▸ **Extracted text**
-------------------------

A Look At Sex Work Laws Around The World

Attitudes on sex work vary massively. Some people see it as immoral, while others understand that sex work is work. The changing attitudes around the world mean that the sex work laws are different from country to country, and wrapping your head around them can be a challenge.

World map with push pins. Concept.

If you want to know more about the sex industry and how the sex work laws vary, this is the blog for you. I take a look at the most common legal frameworks on the sex industry and the consequences that they have for sex workers.

The Press For Progress

Last Thursday was International Women’s Day, and we posted a blog about Jayde Fleming, giving you the chance to learn a little more about the lives of escorts. Jayde gave us an interesting insight into the sex industry and the press for progress.

The International Committee on the Rights of Sex Workers in Europe also highlighted the need to press for progress for sex workers, showing just how the changes in legislation around the world can potentially make being a sex worker more dangerous.

All of the sex work laws have consequences for those trying to just do their job, and they wanted to highlight just what these consequences might be in time for International Women’s Day. Sex workers tend to get forgotten on this day, and so it was important to highlight that the press for progress needs to include the sex industry.

The Nordic Model

The Nordic model is something that you will be familiar with, whether you live in Ireland or Northern Ireland. This law makes the purchasing of sex illegal, while theoretically decriminalising the sex worker. You are free to sell sex, but it is the client who will face the consequences.

-------------------------

▸ **Material provided**
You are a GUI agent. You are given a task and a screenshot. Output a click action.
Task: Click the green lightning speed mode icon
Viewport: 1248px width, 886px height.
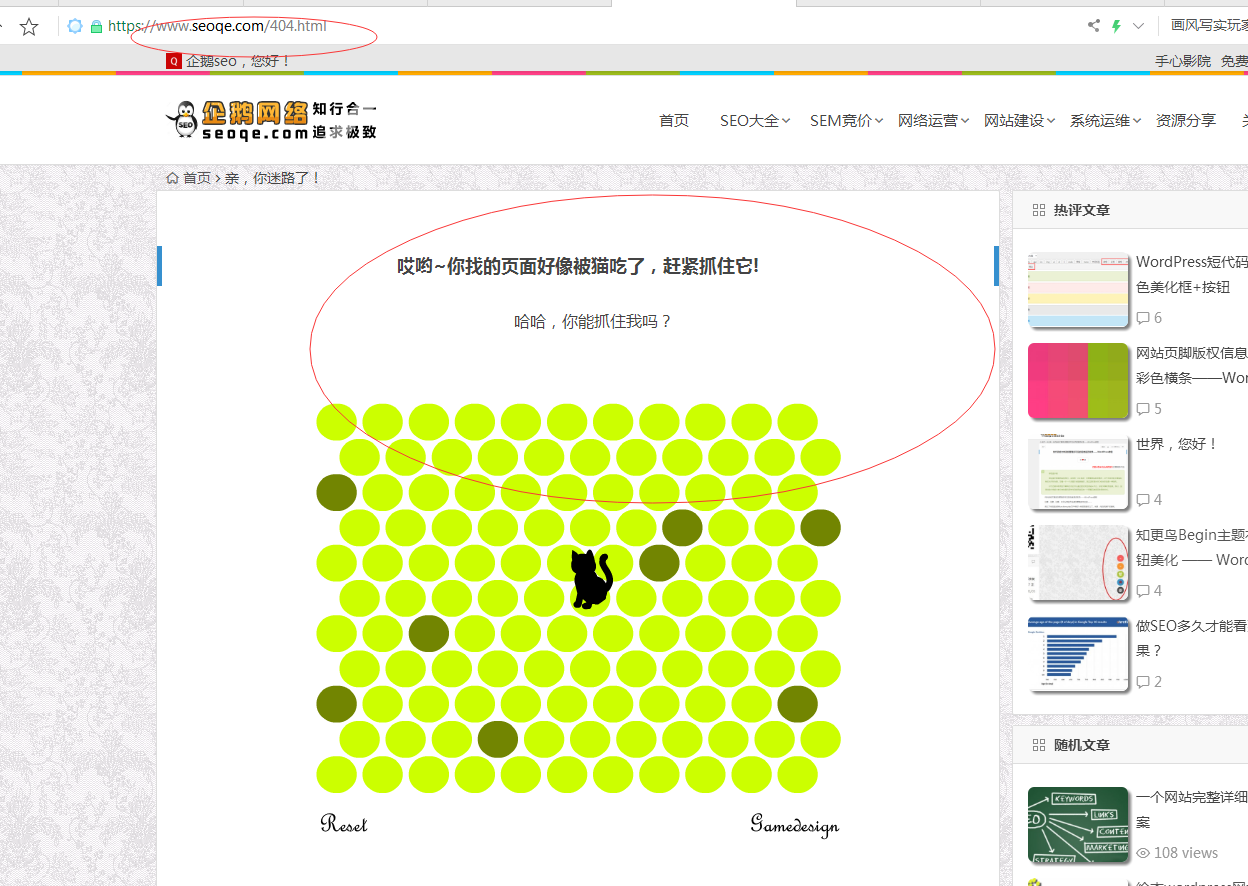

-------------------------

▸ **What you are asked to do**
Continue the article on sex work laws around the world, starting after its final sentence.

▸ **Answer for this exercise**
It was first brought into Sweden back in 1999. Norway, Iceland, France, Northern Ireland, and Ireland then followed. If you get rid of the demand for sex, the supply will follow, right? At least, this is the hope with the Nordic model.

What really happens, as ICRSE tells us, is that “the volume of sex work has not decreased”. The point out that, in the space of three years, the number of massage parlours in Sweden have tripled. The stigma surrounding sex work, however, increases. Sex workers find that they are actually more at risk, and the industry is pushed further underground.

Legalisation

Often when discussing the way forward for sex work laws, people will confuse decriminalisation and legalisation. They will use the two words interchangeable, swapping them around as they see fit. However, the two are actually very different.

Legalisation of sex work is the law in Germany, the Netherlands, Switzerland, Greece, Turkey, and Hungary. What does legalisation mean? It means that the selling of sex is government-controlled, and so you can only sell it under certain conditions.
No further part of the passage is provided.